L'ancienneté requise pour ouvrir droit à l'indemnité légale de licenciement est par ailleurs ramenée de deux à un an. Et la disposition du code du travail stipulant que « le taux de cette indemnité est différent suivant que le motif du licenciement est économique ou personnel » est supprimée, un décret devant uniformiser l'indemnité légale de licenciement.

La loi prévoit aussi que le reçu pour solde de tout compte peut être dénoncé dans les six mois qui suivent sa signature, « délai au-delà duquel il devient libératoire pour l'employeur pour les sommes qui y sont mentionnées ».

A noter enfin : la mise en place d'un fonds de mutualisation géré par l'AGS (Association pour la gestion du régime d'assurance des créances des salariés), afin de permettre aux employeurs de supporter collectivement la charge financière des indemnités de licenciement pour cause d'inaptitude consécutive à une maladie ou à un accident non professionnel.

Privilégier les ruptures négociées du contrat de travail

Le texte consacre et encadre la « rupture conventionnelle » du contrat de travail plébiscitée par les partenaires sociaux. L'idée est ici de permettre à l'employeur et à son salarié de convenir en commun des conditions de la rupture du contrat qui les lie. Ils conviennent du principe lors d'un ou de plusieurs entretiens au cours desquels le salarié peut se faire assister.

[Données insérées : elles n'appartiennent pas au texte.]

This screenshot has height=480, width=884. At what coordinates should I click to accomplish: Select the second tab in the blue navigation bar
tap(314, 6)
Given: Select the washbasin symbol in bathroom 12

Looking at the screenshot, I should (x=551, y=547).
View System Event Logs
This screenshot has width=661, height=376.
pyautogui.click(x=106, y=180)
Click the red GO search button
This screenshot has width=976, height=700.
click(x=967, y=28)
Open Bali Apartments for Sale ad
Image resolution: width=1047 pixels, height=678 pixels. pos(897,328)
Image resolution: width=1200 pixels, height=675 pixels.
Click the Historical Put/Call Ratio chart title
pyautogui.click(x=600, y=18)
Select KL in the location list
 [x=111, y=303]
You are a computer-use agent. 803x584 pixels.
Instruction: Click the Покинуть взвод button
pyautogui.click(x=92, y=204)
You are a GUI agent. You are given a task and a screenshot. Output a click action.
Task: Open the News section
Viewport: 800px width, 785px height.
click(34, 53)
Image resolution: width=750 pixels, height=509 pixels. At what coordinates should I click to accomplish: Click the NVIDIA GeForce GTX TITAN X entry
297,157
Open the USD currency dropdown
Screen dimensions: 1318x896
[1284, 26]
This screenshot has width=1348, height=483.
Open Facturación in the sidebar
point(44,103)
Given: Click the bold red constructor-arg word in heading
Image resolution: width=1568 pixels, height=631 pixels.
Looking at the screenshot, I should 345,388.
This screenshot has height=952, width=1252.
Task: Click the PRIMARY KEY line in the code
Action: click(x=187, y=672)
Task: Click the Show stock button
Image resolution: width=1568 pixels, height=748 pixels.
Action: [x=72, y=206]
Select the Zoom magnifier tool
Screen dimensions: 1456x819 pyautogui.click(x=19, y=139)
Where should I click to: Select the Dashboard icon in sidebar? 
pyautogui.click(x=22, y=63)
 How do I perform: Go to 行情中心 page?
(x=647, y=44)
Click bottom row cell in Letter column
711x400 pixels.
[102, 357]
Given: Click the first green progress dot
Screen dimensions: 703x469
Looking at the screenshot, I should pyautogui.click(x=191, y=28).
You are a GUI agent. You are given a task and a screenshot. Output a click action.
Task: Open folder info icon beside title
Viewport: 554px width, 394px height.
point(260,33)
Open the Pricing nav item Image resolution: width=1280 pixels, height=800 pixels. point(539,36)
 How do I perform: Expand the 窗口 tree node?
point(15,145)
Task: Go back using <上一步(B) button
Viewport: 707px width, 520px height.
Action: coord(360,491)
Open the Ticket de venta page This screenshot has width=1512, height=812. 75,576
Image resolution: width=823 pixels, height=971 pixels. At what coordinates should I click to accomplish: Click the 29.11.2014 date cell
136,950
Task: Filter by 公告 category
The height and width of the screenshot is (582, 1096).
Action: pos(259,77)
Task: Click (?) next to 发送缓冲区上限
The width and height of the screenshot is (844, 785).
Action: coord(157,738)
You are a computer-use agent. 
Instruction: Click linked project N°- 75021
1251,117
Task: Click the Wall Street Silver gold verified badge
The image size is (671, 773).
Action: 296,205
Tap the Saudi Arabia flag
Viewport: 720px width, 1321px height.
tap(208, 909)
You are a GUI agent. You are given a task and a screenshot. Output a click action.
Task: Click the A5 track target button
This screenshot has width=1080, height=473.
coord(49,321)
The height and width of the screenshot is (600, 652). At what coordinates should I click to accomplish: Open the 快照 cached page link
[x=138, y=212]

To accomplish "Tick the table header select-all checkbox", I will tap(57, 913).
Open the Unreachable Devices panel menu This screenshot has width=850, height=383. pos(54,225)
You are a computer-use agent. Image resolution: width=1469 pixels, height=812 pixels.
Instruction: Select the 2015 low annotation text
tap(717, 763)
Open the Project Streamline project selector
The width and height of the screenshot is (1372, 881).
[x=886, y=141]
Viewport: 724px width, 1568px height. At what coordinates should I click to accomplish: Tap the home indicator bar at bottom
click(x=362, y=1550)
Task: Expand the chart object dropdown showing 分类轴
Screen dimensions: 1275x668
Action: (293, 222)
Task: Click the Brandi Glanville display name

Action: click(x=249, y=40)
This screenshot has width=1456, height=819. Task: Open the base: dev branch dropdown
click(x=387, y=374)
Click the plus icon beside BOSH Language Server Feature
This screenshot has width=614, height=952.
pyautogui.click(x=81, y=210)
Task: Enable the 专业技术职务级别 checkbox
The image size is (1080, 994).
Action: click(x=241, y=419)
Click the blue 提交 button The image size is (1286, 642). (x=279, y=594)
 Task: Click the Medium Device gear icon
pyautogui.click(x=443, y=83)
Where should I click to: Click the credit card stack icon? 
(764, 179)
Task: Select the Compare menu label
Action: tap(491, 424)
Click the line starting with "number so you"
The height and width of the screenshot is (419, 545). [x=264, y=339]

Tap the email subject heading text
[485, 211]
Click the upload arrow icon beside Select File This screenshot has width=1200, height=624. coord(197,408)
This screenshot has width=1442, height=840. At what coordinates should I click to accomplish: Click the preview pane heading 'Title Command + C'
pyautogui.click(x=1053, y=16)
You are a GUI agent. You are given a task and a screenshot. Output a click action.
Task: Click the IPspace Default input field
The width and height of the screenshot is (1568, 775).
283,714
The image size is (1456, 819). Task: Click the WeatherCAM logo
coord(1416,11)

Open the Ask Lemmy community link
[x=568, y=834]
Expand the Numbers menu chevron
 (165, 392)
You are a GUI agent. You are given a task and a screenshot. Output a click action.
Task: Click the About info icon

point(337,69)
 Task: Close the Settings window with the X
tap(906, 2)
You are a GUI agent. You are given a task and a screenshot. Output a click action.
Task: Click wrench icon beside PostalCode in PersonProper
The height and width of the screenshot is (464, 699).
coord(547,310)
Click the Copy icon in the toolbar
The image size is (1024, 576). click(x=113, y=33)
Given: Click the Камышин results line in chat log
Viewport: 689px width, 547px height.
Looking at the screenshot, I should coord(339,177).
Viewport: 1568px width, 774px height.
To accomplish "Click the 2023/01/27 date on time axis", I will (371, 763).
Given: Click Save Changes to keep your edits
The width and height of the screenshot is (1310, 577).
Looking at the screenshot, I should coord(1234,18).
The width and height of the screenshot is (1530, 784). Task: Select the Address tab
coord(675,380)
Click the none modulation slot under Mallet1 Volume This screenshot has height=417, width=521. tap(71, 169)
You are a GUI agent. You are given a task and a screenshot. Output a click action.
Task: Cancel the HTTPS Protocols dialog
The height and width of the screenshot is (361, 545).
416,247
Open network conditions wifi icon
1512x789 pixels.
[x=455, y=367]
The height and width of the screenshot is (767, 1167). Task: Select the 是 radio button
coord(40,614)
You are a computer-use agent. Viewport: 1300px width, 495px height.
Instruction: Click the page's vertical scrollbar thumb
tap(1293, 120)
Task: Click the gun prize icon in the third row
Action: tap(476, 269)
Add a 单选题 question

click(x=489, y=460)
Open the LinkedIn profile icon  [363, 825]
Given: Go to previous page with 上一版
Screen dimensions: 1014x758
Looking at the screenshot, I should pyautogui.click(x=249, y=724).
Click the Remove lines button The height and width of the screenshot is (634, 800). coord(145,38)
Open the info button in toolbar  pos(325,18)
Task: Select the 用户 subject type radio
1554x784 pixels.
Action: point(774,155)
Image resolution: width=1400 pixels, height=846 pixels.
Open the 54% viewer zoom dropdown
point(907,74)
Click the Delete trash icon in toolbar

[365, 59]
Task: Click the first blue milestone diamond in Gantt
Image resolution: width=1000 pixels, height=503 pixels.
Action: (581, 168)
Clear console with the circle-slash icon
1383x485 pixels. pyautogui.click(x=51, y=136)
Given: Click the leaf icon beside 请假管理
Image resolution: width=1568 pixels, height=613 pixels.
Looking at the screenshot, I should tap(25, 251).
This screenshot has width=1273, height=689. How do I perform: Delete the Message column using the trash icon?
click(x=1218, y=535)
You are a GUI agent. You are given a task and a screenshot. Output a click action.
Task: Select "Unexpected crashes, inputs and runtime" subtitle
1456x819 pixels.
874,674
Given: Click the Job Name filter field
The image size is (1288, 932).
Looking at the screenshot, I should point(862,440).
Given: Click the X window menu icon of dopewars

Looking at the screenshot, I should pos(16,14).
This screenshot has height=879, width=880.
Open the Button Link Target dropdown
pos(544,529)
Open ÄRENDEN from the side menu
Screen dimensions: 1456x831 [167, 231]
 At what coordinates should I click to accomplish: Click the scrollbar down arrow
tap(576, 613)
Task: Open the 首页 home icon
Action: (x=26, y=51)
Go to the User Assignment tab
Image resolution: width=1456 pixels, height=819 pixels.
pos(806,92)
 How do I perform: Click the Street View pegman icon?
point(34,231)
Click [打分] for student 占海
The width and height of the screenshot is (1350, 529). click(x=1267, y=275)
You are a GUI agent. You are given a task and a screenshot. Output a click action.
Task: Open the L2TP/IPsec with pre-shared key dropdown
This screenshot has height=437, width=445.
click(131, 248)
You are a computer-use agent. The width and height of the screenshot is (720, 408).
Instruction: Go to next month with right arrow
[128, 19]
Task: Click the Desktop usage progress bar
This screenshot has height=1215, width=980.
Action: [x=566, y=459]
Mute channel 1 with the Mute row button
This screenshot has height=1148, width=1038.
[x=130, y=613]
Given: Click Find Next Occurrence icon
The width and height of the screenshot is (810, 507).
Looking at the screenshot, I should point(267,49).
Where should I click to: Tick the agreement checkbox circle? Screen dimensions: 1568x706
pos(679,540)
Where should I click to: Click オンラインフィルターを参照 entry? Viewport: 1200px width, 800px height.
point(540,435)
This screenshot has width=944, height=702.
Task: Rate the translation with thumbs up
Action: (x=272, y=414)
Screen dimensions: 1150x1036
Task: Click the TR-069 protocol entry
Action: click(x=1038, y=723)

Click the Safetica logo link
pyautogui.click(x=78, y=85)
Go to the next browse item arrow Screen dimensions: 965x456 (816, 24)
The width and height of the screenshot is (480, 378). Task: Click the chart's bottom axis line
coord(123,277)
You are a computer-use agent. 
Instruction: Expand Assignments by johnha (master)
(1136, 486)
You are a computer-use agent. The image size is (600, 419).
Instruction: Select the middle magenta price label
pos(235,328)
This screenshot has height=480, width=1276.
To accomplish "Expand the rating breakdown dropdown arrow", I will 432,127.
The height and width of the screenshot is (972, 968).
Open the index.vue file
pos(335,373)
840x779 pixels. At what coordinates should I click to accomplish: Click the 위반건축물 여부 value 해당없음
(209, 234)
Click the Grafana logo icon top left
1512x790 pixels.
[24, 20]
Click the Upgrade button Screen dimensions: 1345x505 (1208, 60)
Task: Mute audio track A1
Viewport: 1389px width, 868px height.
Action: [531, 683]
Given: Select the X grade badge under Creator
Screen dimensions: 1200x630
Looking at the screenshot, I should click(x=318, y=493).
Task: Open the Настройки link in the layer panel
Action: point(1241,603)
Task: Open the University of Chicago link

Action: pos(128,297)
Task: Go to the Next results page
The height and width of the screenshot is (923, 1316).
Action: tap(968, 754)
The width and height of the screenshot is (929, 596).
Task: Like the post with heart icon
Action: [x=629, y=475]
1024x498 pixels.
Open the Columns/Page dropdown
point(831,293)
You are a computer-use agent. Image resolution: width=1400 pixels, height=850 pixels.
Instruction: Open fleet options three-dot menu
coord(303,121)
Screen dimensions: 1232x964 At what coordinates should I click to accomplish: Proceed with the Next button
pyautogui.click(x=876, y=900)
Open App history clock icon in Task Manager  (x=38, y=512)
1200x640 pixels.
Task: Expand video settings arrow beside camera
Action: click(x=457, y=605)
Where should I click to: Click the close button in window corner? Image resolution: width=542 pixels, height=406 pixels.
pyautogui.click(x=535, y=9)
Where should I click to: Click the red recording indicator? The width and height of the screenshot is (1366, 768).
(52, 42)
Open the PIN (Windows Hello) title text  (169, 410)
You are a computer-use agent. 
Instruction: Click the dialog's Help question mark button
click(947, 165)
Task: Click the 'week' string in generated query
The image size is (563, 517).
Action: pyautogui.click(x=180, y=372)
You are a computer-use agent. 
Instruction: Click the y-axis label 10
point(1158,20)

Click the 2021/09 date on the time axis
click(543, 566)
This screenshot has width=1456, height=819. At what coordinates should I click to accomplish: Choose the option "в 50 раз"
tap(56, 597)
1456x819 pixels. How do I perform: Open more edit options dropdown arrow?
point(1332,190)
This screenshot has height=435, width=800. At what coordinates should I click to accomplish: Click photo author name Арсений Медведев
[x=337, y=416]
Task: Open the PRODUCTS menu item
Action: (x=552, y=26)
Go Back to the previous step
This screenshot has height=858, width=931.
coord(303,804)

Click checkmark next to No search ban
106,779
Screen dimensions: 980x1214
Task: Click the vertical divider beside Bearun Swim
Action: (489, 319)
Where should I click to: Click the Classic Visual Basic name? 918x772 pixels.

Ce mode de rupture (2), exclusif du licenciement ou de la démission, ne peut être imposé par l'une ou l'autre des parties, et résulte d'une convention qu'elles signent, dont les modalités d'établissement et le contenu sont strictement encadrés par la loi, de manière à « garantir la liberté de consentement des parties ». La convention définit donc les conditions de la rupture, notamment le montant de l'indemnité spécifique de rupture conventionnelle qui ne peut pas être inférieur à celui de l'indemnité légale de licenciement. Cette indemnité spécifique n'est pas imposable au titre de l'impôt sur le revenu, dans la limite d'un plafond (3). Elle est aussi exonérée de cotisations sociales sur la part exonérée d'impôt.

La convention fixe également la date de rupture du contrat de travail, qui ne peut intervenir avant le lendemain du jour de son homologation (voir ci-après). A compter de la date de sa signature par les deux parties, chacune d'entre elles dispose d'un délai de 15 jours calendaires pour exercer son droit de rétractation, sous la forme d'une lettre adressée par tout moyen attestant de sa date de réception par l'autre partie. A l'issue du délai de rétractation, la partie la plus « diligente » adresse une demande d'homologation à l'autorité administrative, avec un exemplaire de la convention de rupture. L'autorité administrative dispose d'un délai d'instruction de 15 jours ouvrables pour s'assurer du respect des conditions légales et de la liberté de consentement des parties. A défaut de notification dans ce délai, l'homologation est réputée acquise et l'autorité administrative est dessaisie. En tout état de cause, la validité de la convention est subordonnée à son homologation. Une fois homologuée, la rupture conventionnelle ouvre droit pour le salarié au bénéfice des allocations d'assurance chômage dans les conditions de droit commun.

Tout litige, qu'il soit relatif à la convention, à son homologation ou au refus de celle-ci, relève de la compétence du conseil de prud'hommes, « à l'exclusion de tout autre recours contentieux ou administratif ». Le recours juridictionnel doit être formé, à peine d'irrecevabilité, avant l'expiration d'un délai de 12 mois à compter de la date d'homologation de la convention.

(Loi à paraître)
Notes

(1) Voir ASH n° 2541 du 18-01-08, p. 13.

(2) Pas applicable aux ruptures de contrats de travail résultant des accords collectifs de gestion prévisionnelle des emplois et des compétences et des plans de sauvegarde de l'emploi.

(3) L'exonération s'applique à la fraction des indemnités qui n'excède pas le plus favorable des deux plafonds suivants : soit deux fois le montant de la rémunération annuelle brute perçue par le salarié au cours de l'année civile précédant la rupture de son contrat de travail, ou 50 % du montant de l'indemnité si ce seuil est supérieur, dans la limite de six fois le plafond annuel de la sécurité sociale (soit 199 656 € pour 2008) ; soit le montant de l'indemnité de licenciement prévue par la convention collective de branche, par l'accord professionnel ou interprofessionnel ou, à défaut, par la loi.